3 Examináramos, de perto,
entre encarnados e desencarnados, a assimilação de correntes mentais,
a psicofonia, a possessão, o desdobramento, a clarividência, a clariaudiência,
as forças curativas, a telepatia, a psicometria e a materialização,
além de alguns dos temas de importância central da mediunidade, como
sejam o poder da prece a fixação mental, a emersão do subconsciente,
a licantropia, a obsessão, a fascinação, a lei de causa e efeito, o
desdobramento no leito de morte e as energias viciadas, tudo isso sem
necessidade de recurso a complicações terminológicas.

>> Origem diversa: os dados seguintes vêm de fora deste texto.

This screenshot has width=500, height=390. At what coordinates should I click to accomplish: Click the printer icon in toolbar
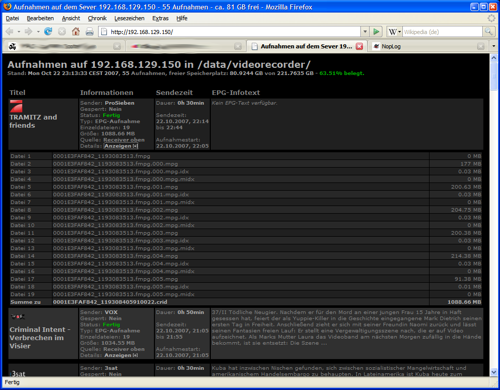coord(89,32)
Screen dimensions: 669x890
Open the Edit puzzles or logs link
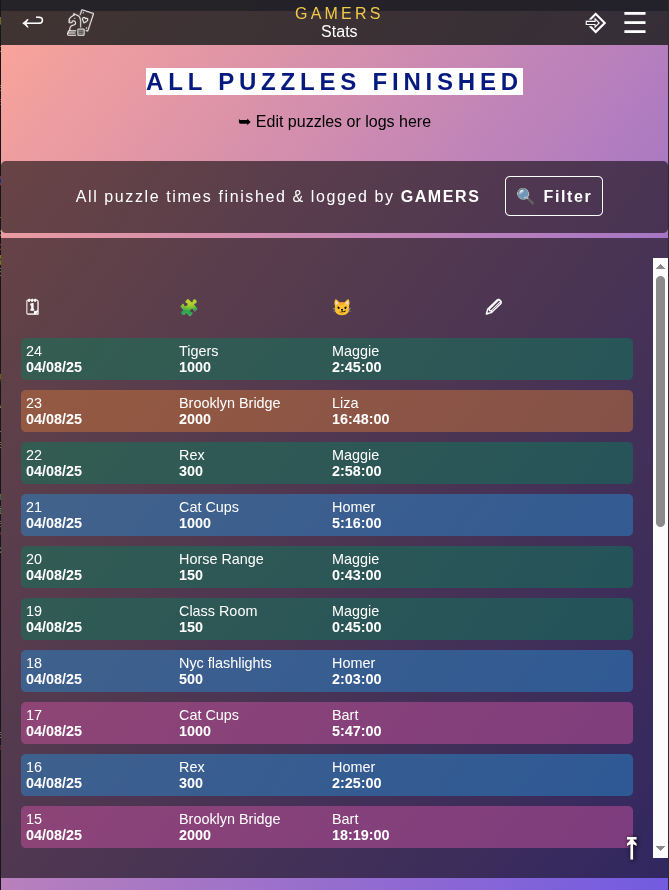[x=334, y=122]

4 Não obstante nosso respeito
à ciência humana, indagávamos intimamente por que motivo tanto embaraço
verbalístico em sucessos comuns a todos, quando a simplificação seria
bem mais interessante. Os metapsiquistas chamavam “criptestesia” à sensibilidade
oculta, críptica, e batizaram o conhecimento de fatos sem o concurso
dos sentidos carnais com a palavra “metagnomia”… Dividiam os médiuns
(sujets, na terminologia de alguns investigadores) em duas categorias,
os de “faculdades psicológicas inabituais” e os de “faculdades mecânico-físico-químicas”…
E por aí afora…
5 Por que não aplainar
tais dificuldades de expressão? Afinal, — refletia eu, — a mediunidade,
na essência, consulta o interesse da Humanidade inteira…

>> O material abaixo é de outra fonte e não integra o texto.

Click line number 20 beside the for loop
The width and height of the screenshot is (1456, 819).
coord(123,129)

6 Acalentava tais pensamentos,
quando Áulus, observando-me, por certo, a crítica meditada, considerou:
— A mediunidade, indubitavelmente, é patrimônio comum a todos, entretanto,
cada homem e cada grupo de homens no mundo registam-lhe a evidência
a seu modo. 7 De nossa
parte, é possível abordá-la com a simplicidade evangélica, baseados
nos ensinamentos claros do Mestre, que esteve em contato incessante
com as potências invisíveis ao homem vulgar, curando obsidiados, levantando
enfermos, conversando com os grandes instrutores materializados no Tabor,
( † )
ouvindo os mensageiros celestiais em Getsemani e voltando Ele próprio
a comunicar-se com os discípulos, depois da morte na cruz, ( † )

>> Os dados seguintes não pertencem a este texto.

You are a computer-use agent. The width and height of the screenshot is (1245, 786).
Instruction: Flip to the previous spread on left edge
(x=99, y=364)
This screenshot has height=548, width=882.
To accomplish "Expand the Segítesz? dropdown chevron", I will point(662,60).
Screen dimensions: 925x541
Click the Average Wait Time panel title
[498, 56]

entretanto, a ciência terrestre, por agora, não pode analisá-la sem
o rigor da experimentação.
8 O Assistente fez ligeira
pausa e prosseguiu:
— Não importa que os aspectos da verdade recebam vários nomes, conforme a índole dos estudiosos. Vale a sinceridade com que nos devotamos ao bem. O laborioso esforço da Ciência é tão sagrado quanto o heroísmo da fé. A inteligência, com a balança e com a retorta, também vive para servir ao Senhor. Esmerilhando os fenômenos mediúnicos e catalogando-os, chegará ao registo das vibrações psíquicas, garantindo a dignidade da Religião na Era Nova.
2.
Não desejava, porém, situar a conversação nos domínios científicos.
Nosso aprendizado atingia o marco final. Aquela era a última noite em
que podíamos desfrutar a sábia companhia do orientador e propunha-me
ouvi-lo quanto à mediunidade em si.
2 Por essa razão, provoquei
o diálogo que passarei a desdobrar.
— É justo que a Ciência não examine o campo mediúnico por nosso prisma — aleguei. — A lógica e a experimentação positiva caminham por estradas muito diferentes daquelas que conhecemos no itinerário da intuição. No entanto, nas próprias correntes do Espiritualismo, vemos a mediunidade atormentada pelas mais diversas interpretações…
3 — Que pretende você
dizer, André? — Falou o instrutor, com brandura.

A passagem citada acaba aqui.